» **THE EXERCISE**: Rewrite the listing below with "Instruction" swapped for "Goal", keeping everything else the same, and omit the pictures.

» **RECORDED INFORMATION**:
────────

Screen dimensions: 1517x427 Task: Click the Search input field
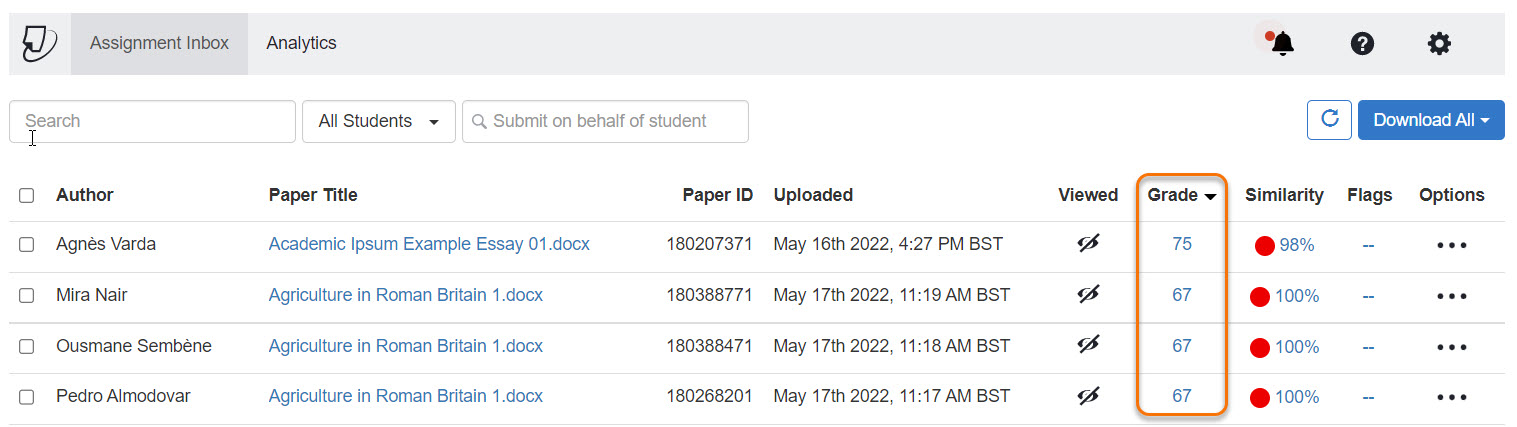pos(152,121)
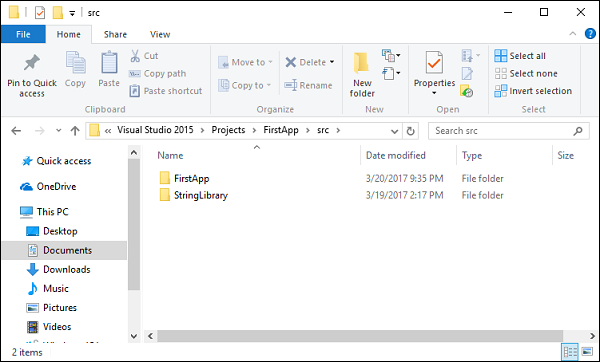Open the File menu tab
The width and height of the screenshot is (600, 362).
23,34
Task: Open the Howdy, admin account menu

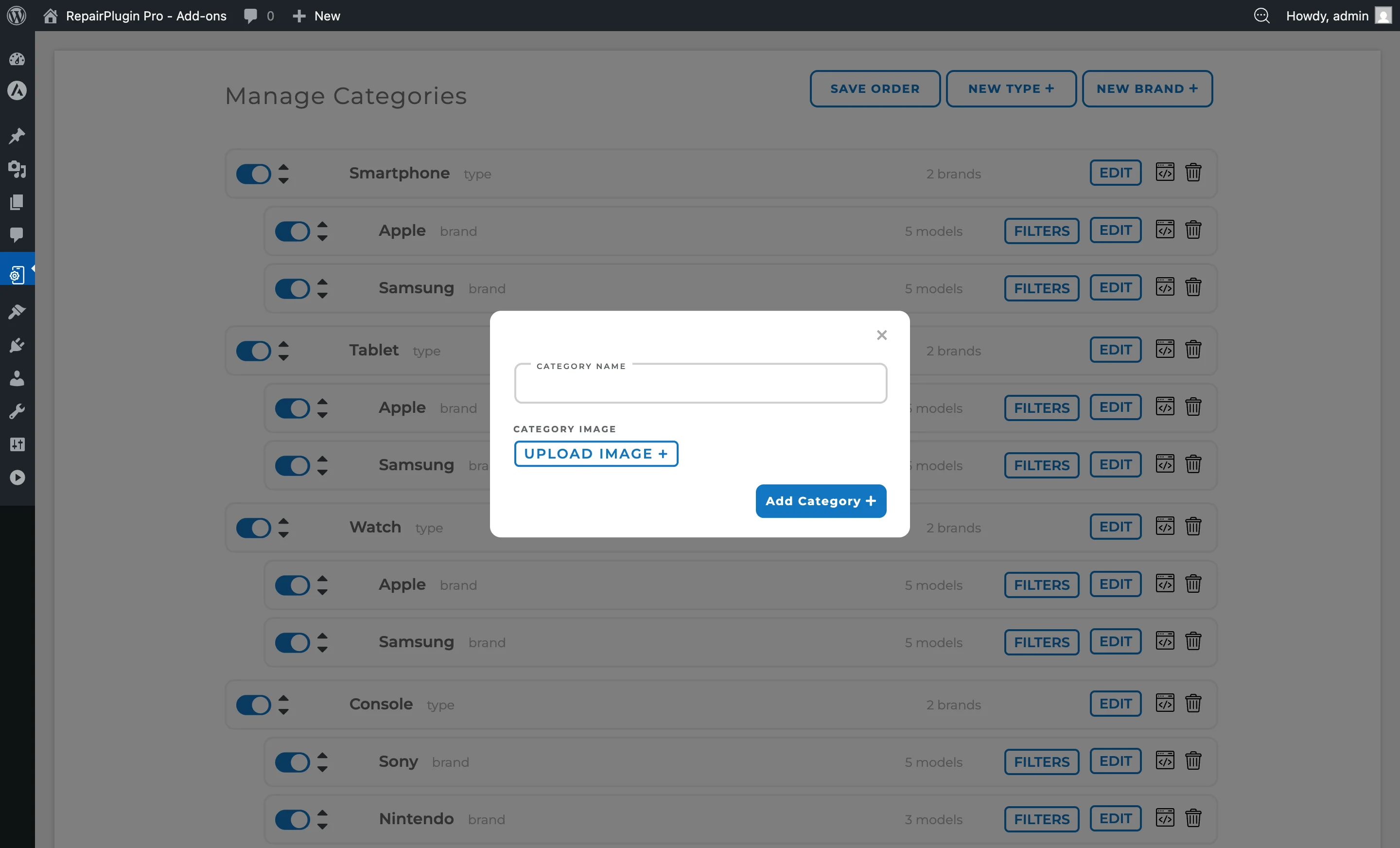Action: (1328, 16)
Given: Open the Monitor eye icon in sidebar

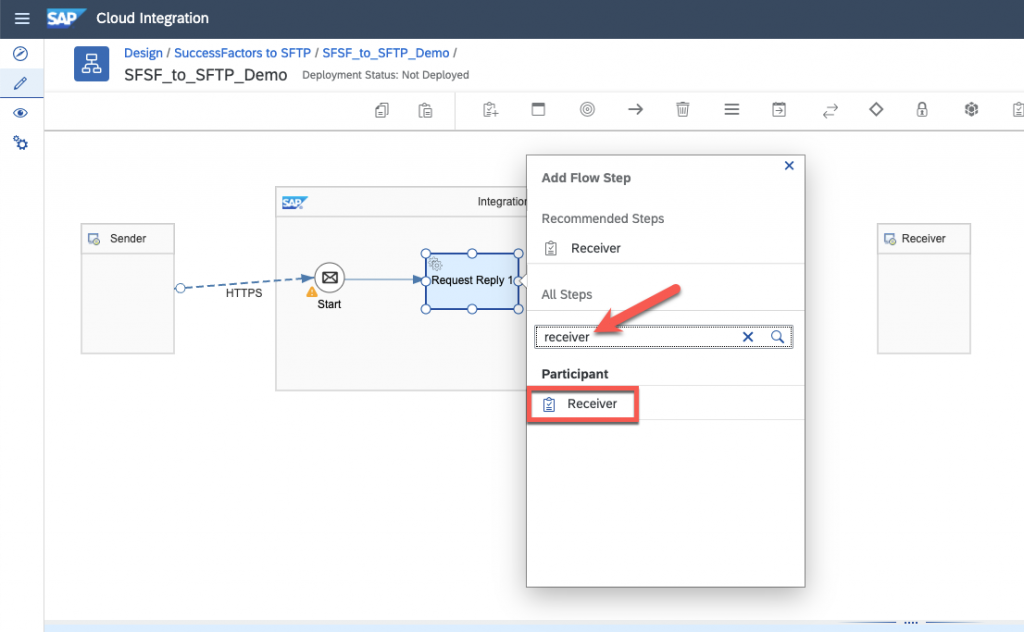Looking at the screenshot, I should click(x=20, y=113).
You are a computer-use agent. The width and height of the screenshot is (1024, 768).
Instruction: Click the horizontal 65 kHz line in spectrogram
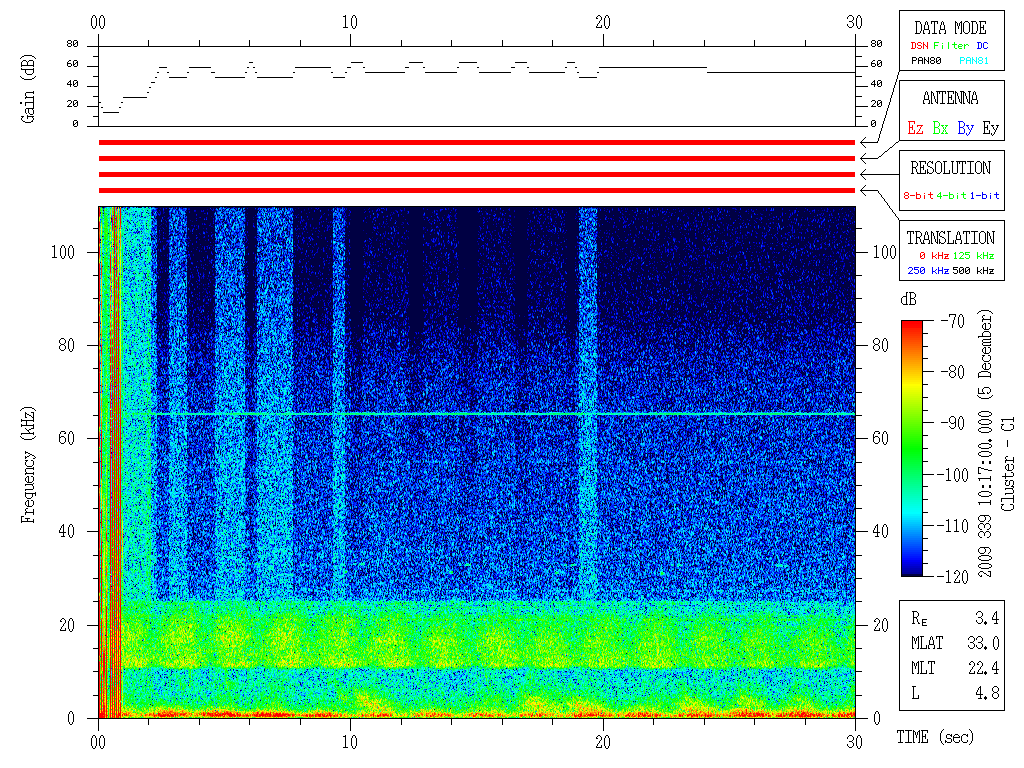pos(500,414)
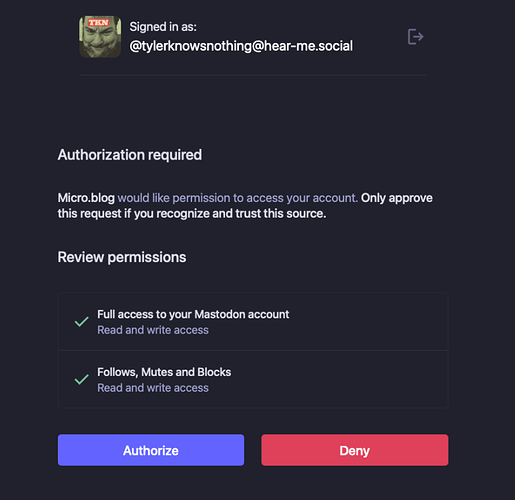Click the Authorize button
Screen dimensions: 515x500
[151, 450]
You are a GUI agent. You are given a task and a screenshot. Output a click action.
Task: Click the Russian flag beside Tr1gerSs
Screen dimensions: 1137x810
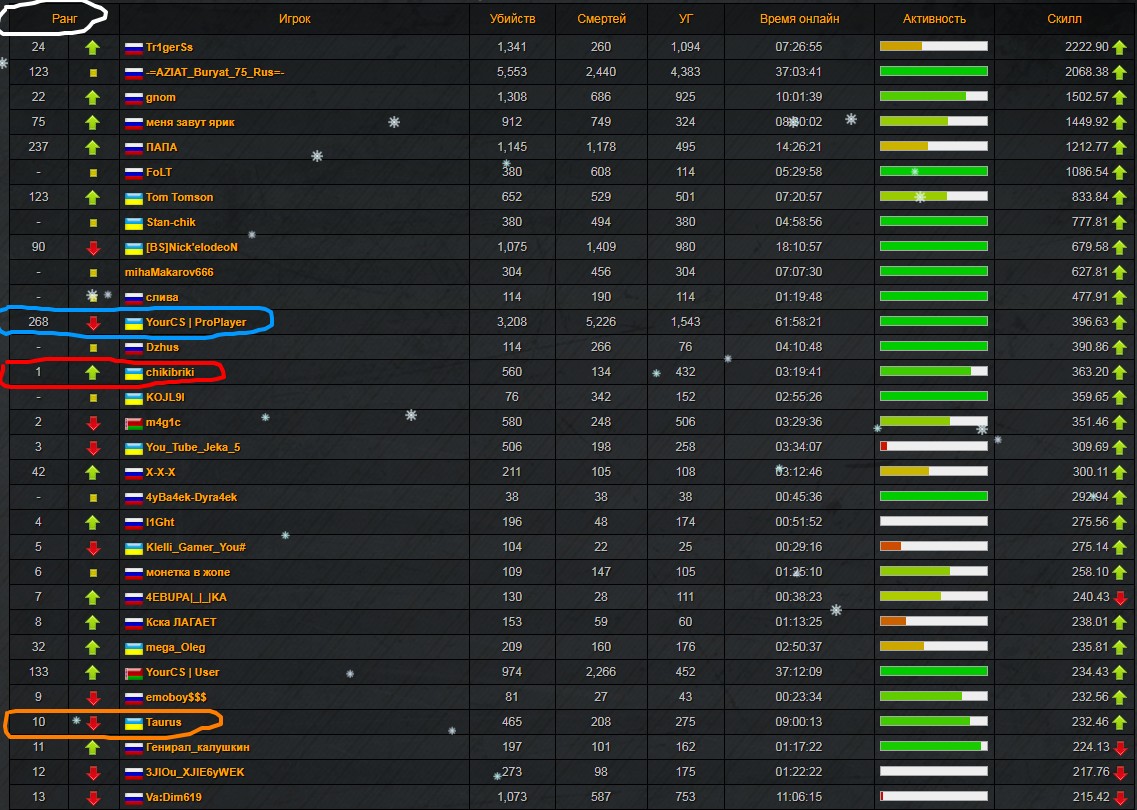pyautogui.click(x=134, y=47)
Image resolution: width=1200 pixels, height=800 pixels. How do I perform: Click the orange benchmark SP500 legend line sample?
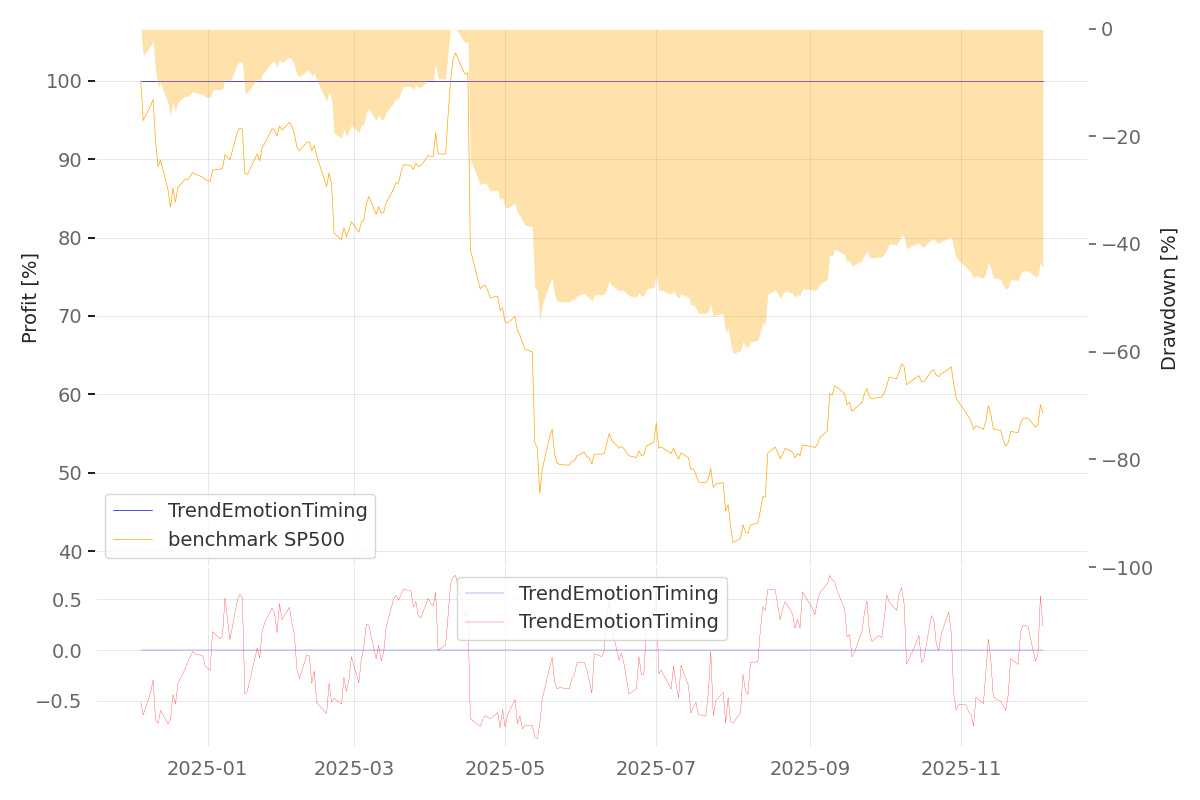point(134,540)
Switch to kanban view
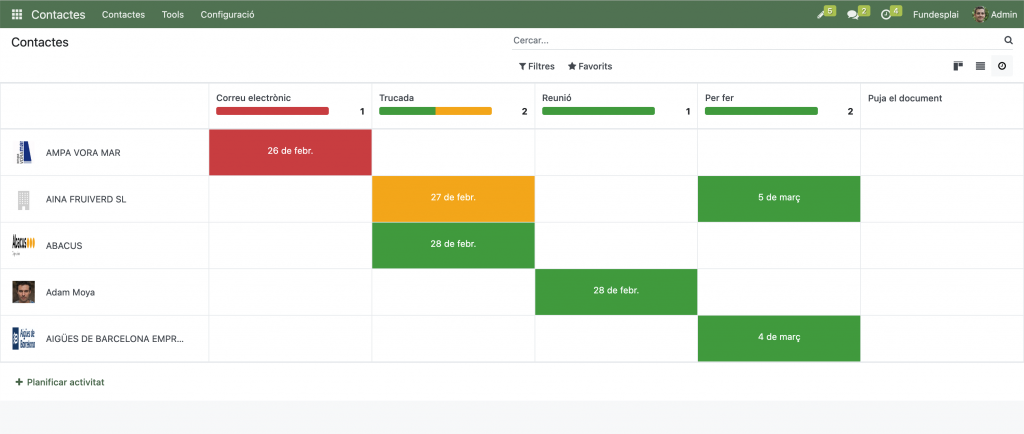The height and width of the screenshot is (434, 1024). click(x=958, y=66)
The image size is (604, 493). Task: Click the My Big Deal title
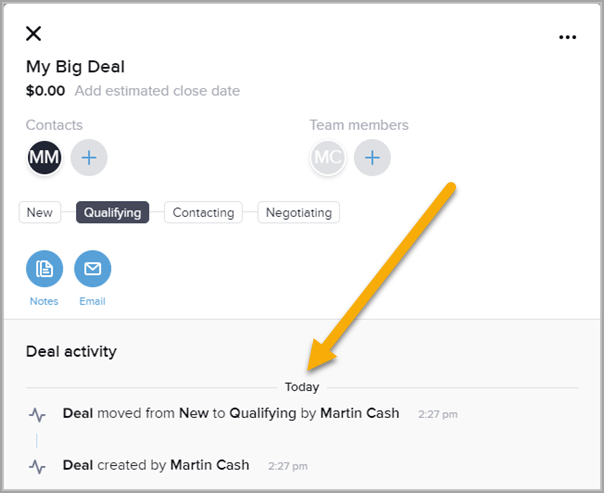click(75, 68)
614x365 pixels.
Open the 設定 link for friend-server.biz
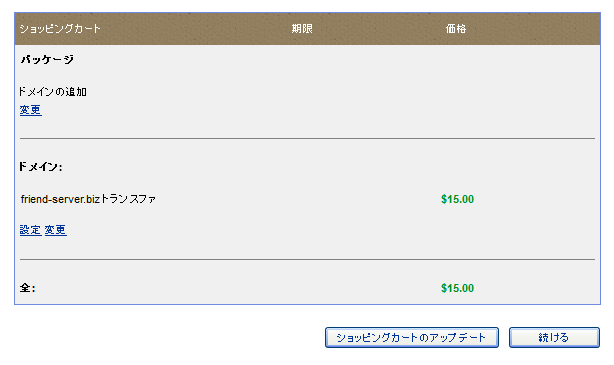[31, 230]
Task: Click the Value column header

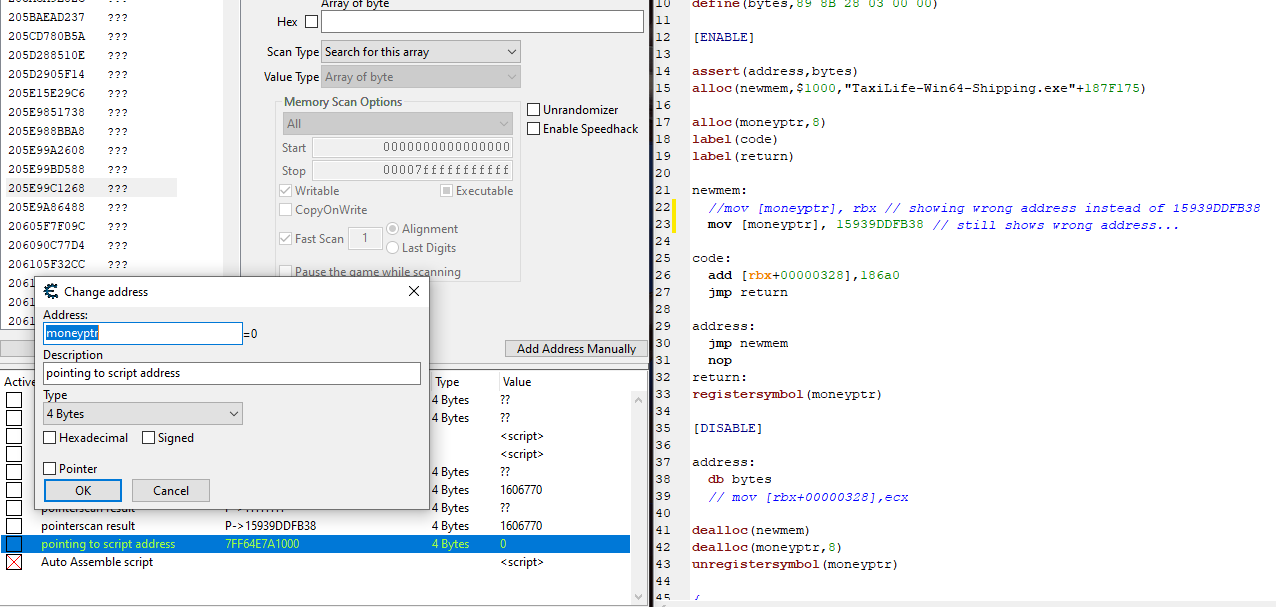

────────

» **FULL OUTPUT**:
Screen dimensions: 1517x427 Task: Click the Search input field
pos(152,121)
Open the File menu tab
The width and height of the screenshot is (600, 362).
23,34
Task: Open the Howdy, admin account menu

Action: (1328, 16)
Given: Open the Monitor eye icon in sidebar

Looking at the screenshot, I should click(x=20, y=113).
You are a computer-use agent. The width and height of the screenshot is (1024, 768).
Goal: Click the horizontal 65 kHz line in spectrogram
pos(500,414)
Click the Authorize button
Screen dimensions: 515x500
[151, 450]
You are a GUI agent. You are given a task and a screenshot. Output a click action.
Task: Click the Russian flag beside Tr1gerSs
Screen dimensions: 1137x810
pyautogui.click(x=134, y=47)
Image resolution: width=1200 pixels, height=800 pixels. How do I perform: Click the orange benchmark SP500 legend line sample?
point(134,540)
Switch to kanban view
The height and width of the screenshot is (434, 1024). click(x=958, y=66)
The image size is (604, 493). Task: Click the My Big Deal title
click(75, 68)
614x365 pixels.
Open the 設定 link for friend-server.biz
[31, 230]
Task: Click the Value column header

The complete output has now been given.